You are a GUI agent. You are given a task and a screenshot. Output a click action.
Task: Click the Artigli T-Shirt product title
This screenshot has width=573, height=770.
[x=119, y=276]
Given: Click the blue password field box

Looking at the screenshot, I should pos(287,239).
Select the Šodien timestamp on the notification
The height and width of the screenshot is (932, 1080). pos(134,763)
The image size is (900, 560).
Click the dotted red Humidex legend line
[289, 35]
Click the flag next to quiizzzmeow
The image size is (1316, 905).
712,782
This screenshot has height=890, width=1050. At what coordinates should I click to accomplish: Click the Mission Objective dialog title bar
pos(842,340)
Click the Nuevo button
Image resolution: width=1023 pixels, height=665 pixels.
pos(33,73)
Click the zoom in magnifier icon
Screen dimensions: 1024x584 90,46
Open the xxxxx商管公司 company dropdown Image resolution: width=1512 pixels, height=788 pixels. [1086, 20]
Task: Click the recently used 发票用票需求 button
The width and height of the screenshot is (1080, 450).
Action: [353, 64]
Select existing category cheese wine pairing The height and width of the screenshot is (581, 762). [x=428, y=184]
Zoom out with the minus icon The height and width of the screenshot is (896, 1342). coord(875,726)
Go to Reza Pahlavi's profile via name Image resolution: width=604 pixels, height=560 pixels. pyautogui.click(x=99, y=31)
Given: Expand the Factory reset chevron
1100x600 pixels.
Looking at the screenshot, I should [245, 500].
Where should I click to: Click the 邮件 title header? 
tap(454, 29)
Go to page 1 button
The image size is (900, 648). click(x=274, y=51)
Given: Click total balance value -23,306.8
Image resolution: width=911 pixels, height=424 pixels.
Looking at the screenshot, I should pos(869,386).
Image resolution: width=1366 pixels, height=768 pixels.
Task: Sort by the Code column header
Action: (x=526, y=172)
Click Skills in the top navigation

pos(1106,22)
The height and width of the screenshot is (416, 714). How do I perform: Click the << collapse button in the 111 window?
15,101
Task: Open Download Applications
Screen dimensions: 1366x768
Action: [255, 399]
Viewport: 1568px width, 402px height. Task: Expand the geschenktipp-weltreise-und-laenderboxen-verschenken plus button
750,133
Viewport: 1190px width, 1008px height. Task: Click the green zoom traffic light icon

▶ [WHAT THE TASK ASKS] Report the count of lines in the listing above that include "Open", and nothing more.

▶ [FINISHED EXERCISE] 2